Scan the entries below. List each line with "množství".
BEGIN Data provided
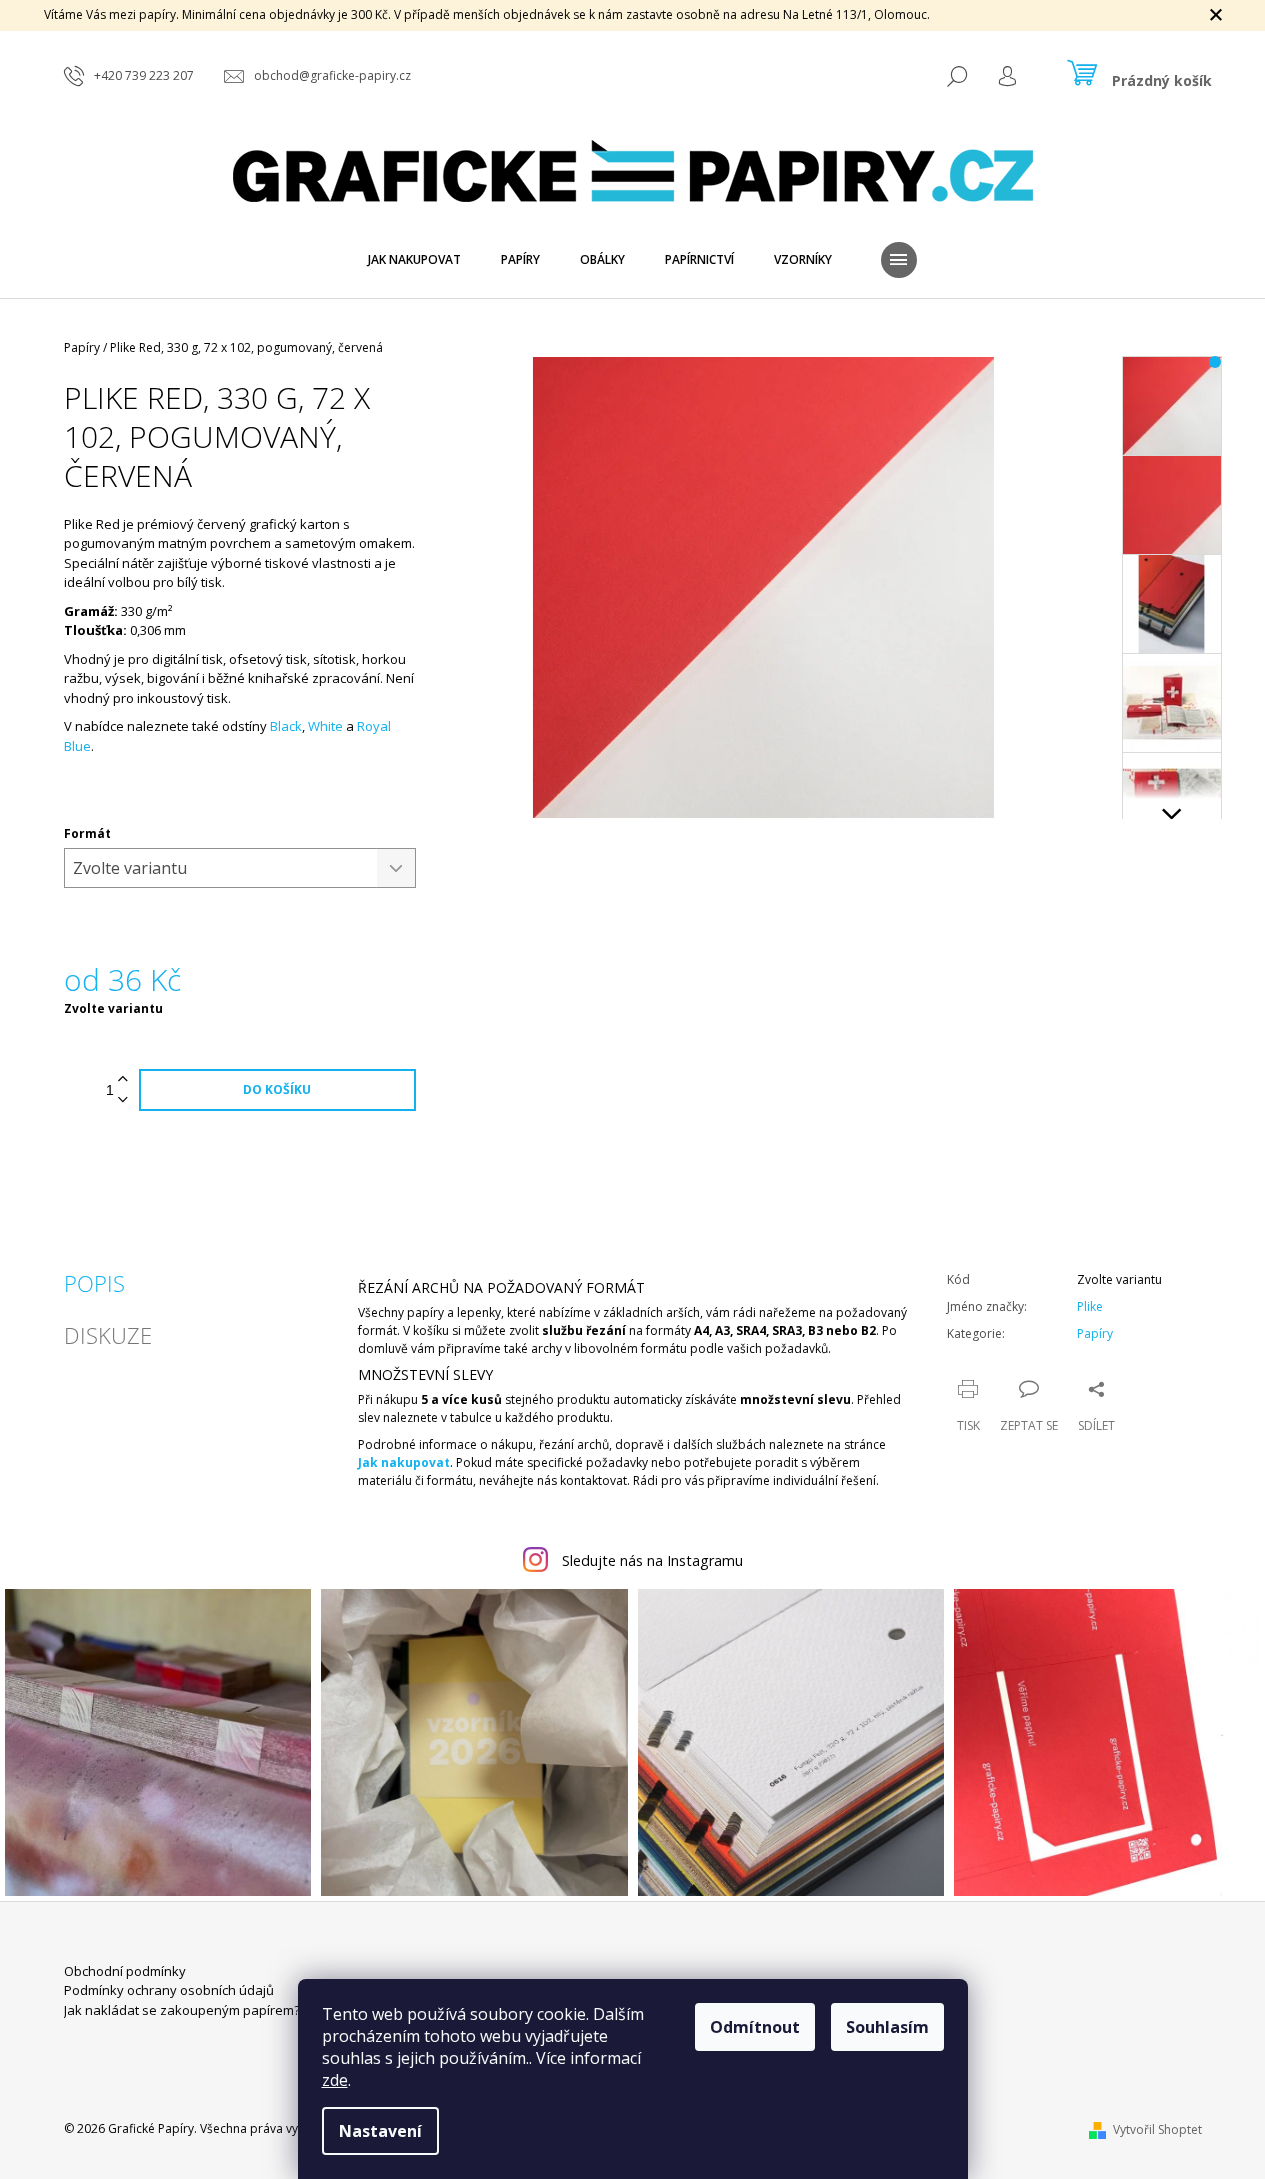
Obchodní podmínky (125, 1971)
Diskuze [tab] (108, 1335)
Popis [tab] (94, 1283)
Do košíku (277, 1089)
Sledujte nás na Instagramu (652, 1560)
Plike (1090, 1306)
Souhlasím (887, 2027)
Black (286, 726)
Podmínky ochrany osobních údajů (169, 1990)
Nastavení (380, 2131)
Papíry (1095, 1333)
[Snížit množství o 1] (123, 1100)
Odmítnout (755, 2027)
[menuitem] (414, 260)
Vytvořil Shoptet (1157, 2129)
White (325, 726)
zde (335, 2080)
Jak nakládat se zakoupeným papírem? (182, 2010)
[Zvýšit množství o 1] (123, 1079)
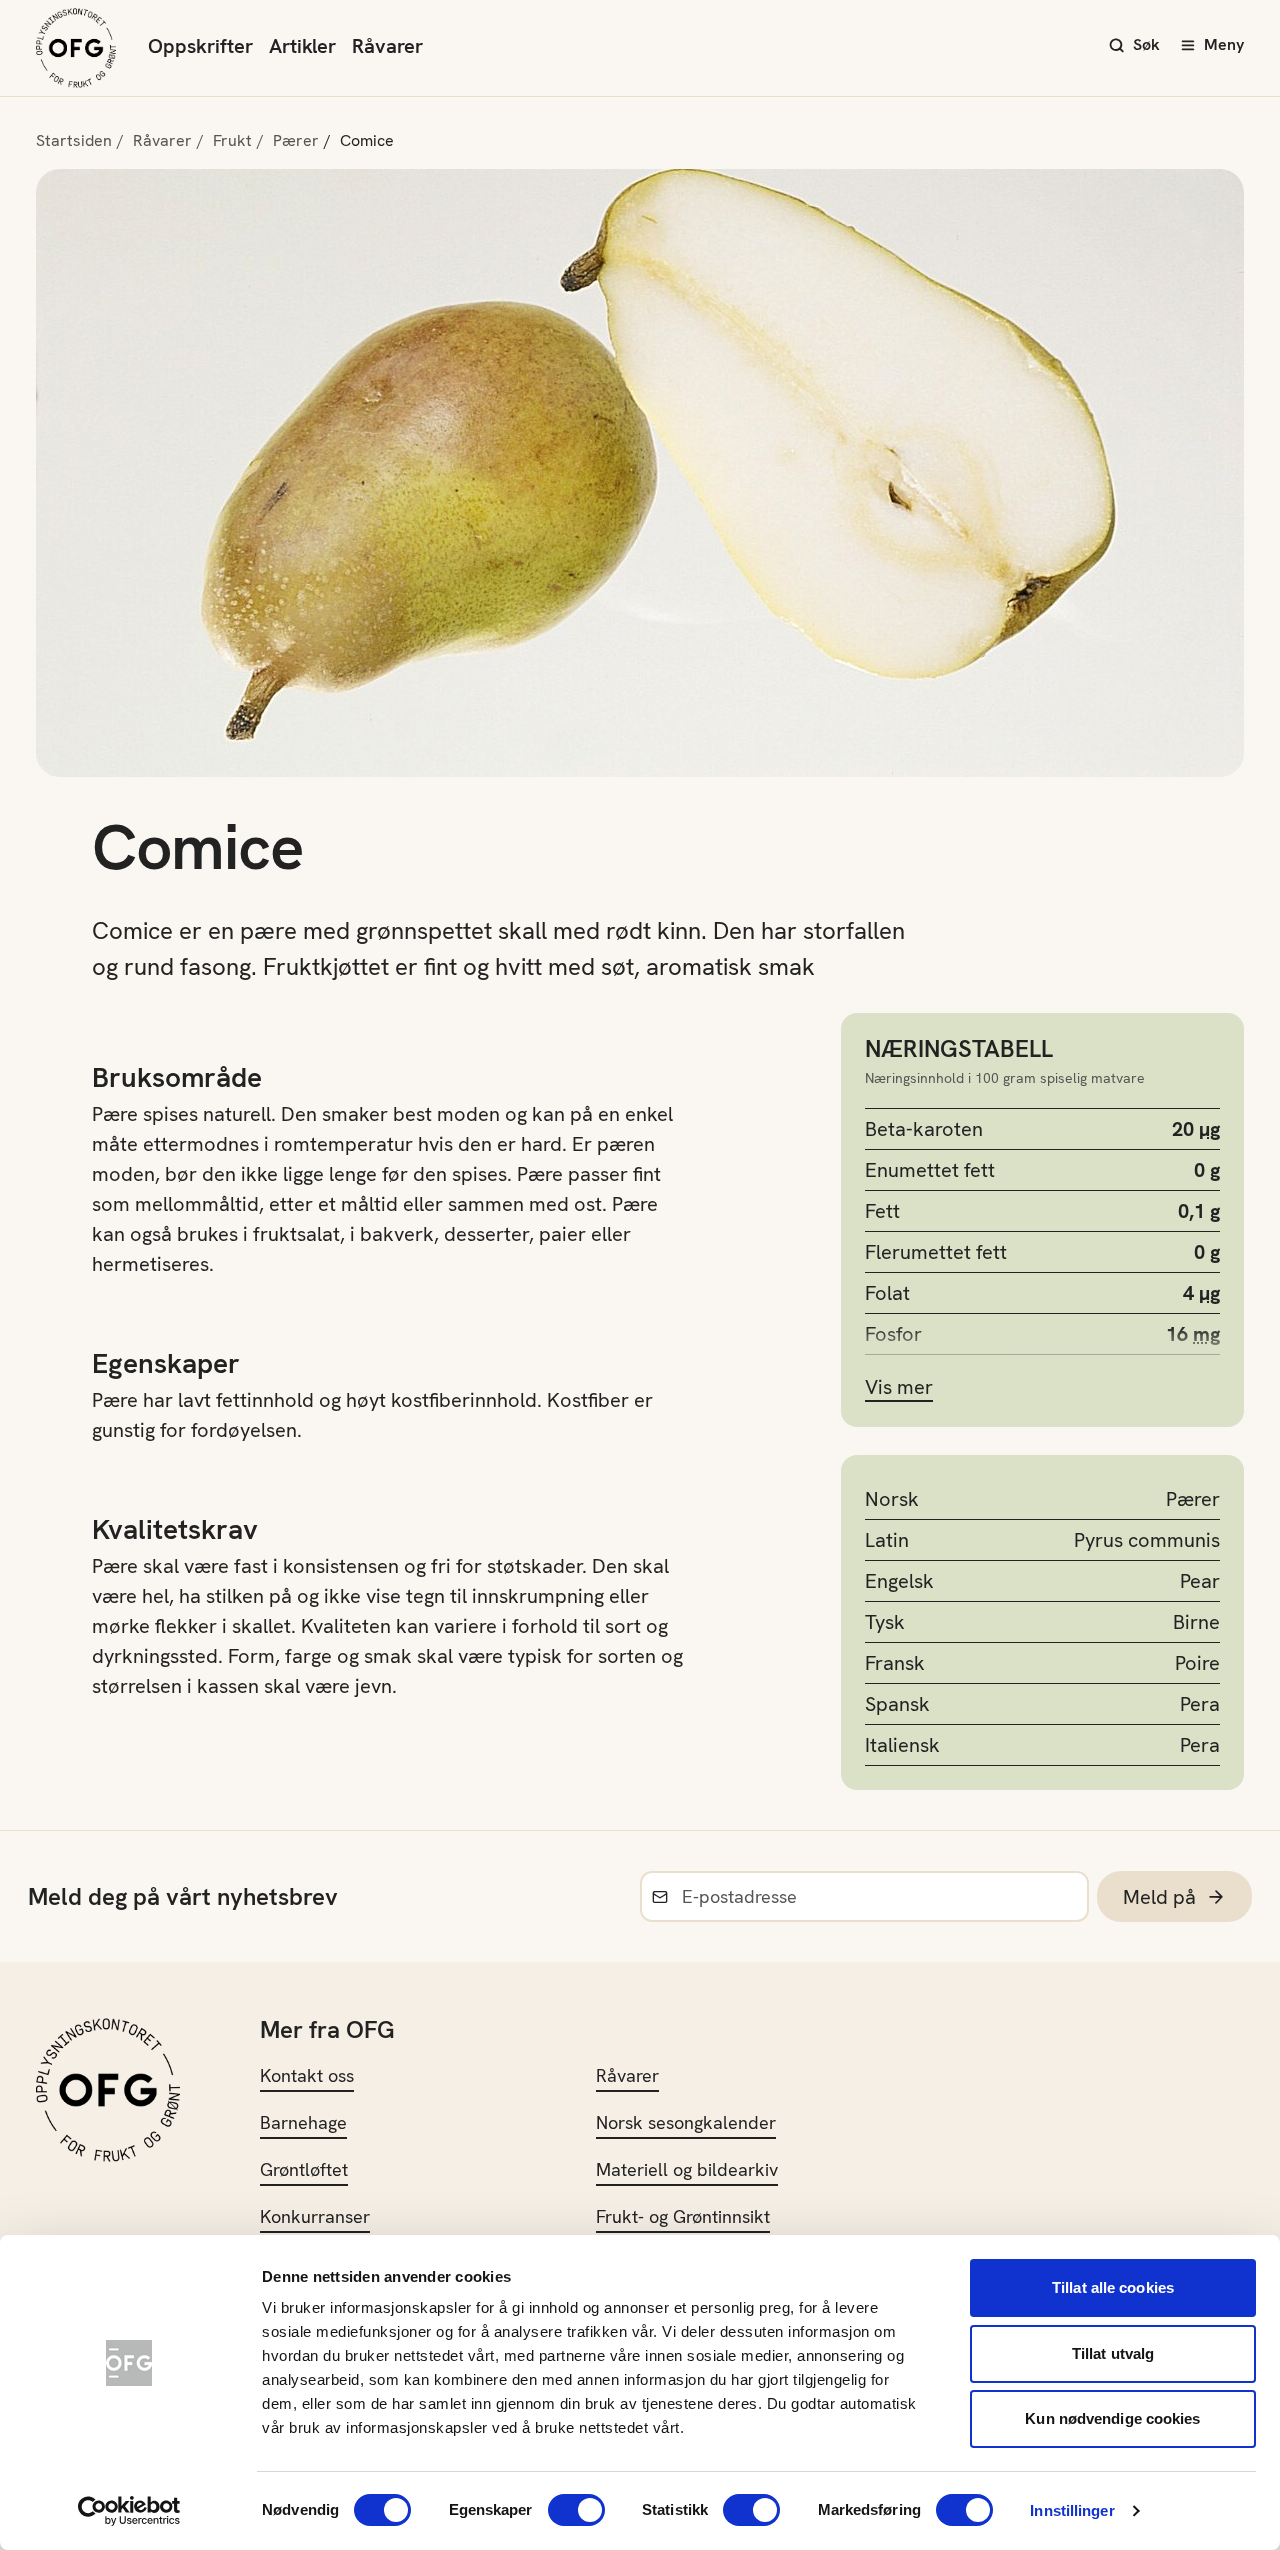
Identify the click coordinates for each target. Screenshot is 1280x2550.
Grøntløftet (304, 2169)
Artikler (302, 46)
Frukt (232, 140)
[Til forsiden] (76, 48)
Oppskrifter (200, 46)
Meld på (1159, 1897)
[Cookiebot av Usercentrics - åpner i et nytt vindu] (129, 2511)
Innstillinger (1072, 2510)
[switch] (576, 2510)
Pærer (296, 140)
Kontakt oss (307, 2075)
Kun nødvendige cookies (1112, 2418)
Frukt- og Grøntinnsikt (683, 2216)
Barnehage (303, 2122)
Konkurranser (315, 2216)
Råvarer (387, 46)
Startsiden (74, 140)
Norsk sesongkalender (686, 2122)
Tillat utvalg (1113, 2353)
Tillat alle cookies (1113, 2287)
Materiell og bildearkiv (687, 2169)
END Data provided
*Written reply:*
[Snížit množství o 1] (123, 1100)
[Zvýšit množství o 1] (123, 1079)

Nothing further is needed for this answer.